Wiosna to czas wzmożonej migracji ropuch, kumaków, rzekotek i traszek, które co prawda nie pokonują wówczas wielkich odległości, ale podczas swoich wędrówek nie mają łatwo. Przemierzają gęste zarośla albo wysoką trawę, ale szczególnie zagrożone są pokonując ruchliwe drogi i często giną wówczas pod kołami aut.

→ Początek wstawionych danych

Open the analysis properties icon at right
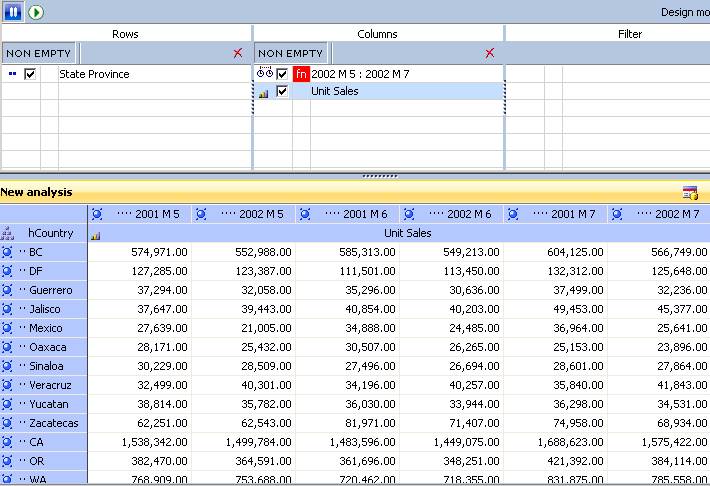 [x=690, y=193]
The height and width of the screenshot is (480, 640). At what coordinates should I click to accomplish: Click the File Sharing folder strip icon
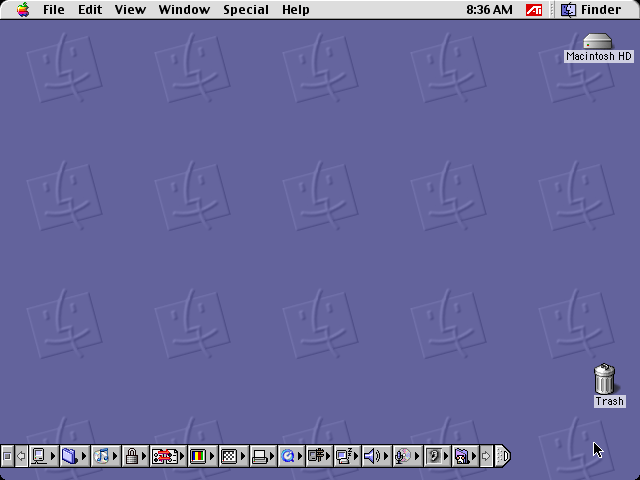(x=69, y=456)
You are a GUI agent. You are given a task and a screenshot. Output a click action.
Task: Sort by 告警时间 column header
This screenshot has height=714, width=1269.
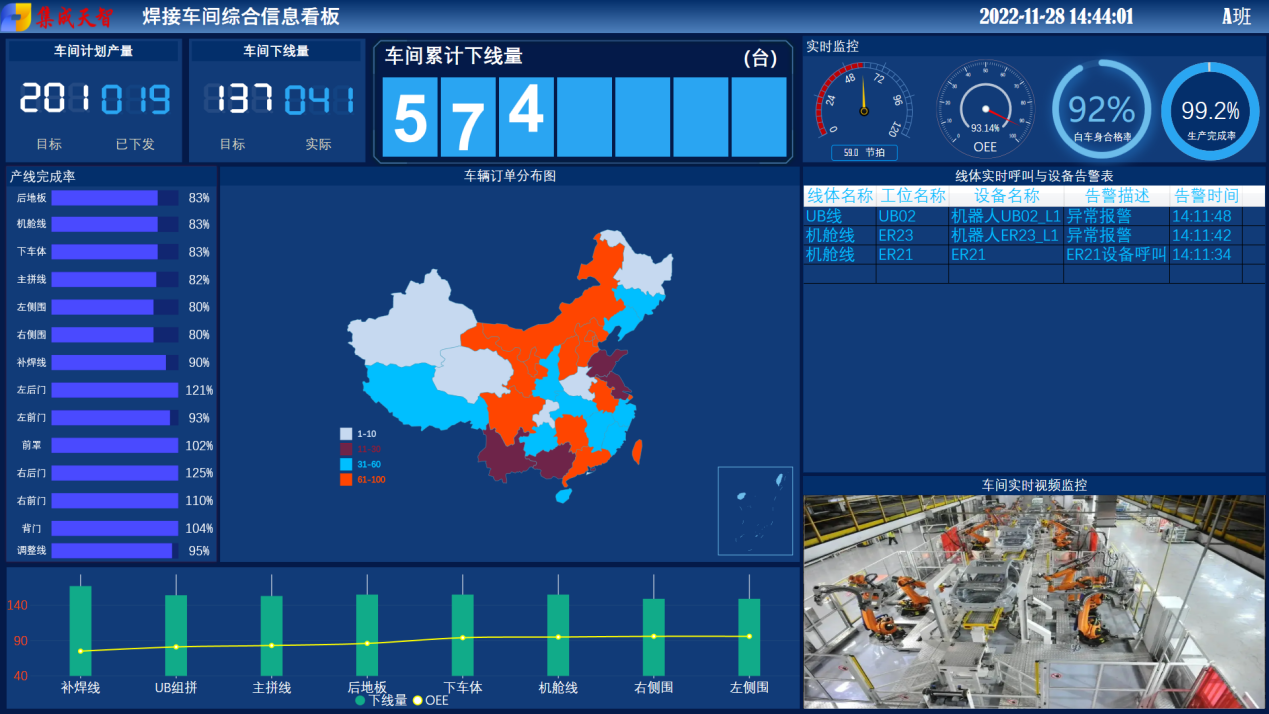coord(1205,196)
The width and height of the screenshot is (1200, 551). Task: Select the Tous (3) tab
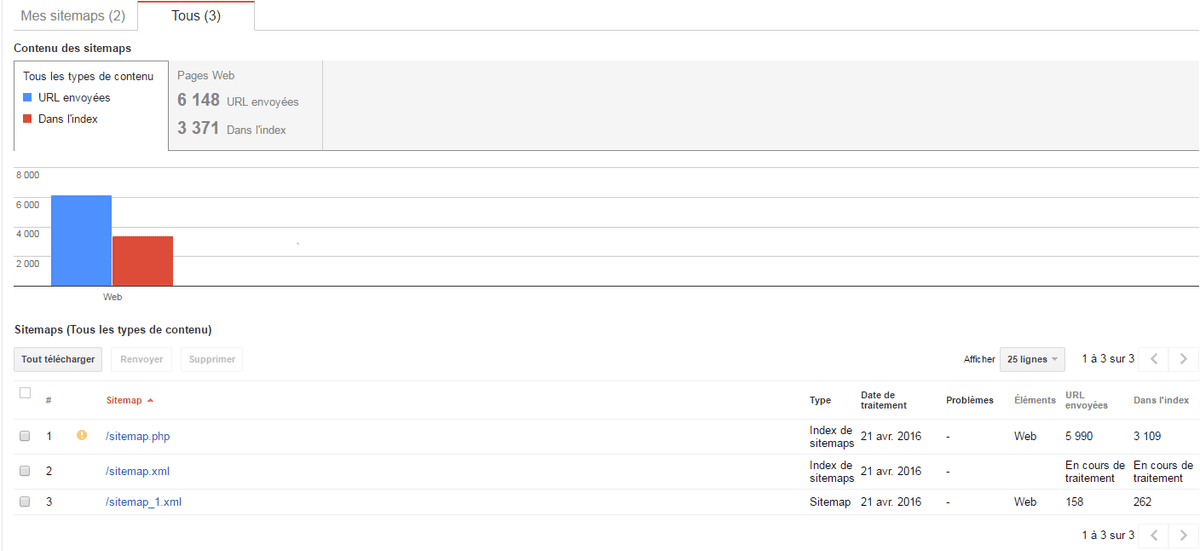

RPN próbuje płazom pomagać od dawna, montując wzdłuż dróg przenośne bariery, a w okolicach Stawów Echo działa nawet stały system przejśćz betonowych barier naprowadzających i podziemnych tuneli. Ale do sukcesu akcji ratunkowych potrzebni są ludzie, którzy płazy przemieszczające się do zbiorników wodnych, wpadające do pułapek przy ogrodzeniu ochronnym, będą wyjmować i w wiadrach transportować na drugą stronę drogi.
Tak właśnie wyglądała rok temu i będzie wyglądać w tym roku akcja „Ocal żabkę”. Już przyjmowane są zgłoszenia chętnych.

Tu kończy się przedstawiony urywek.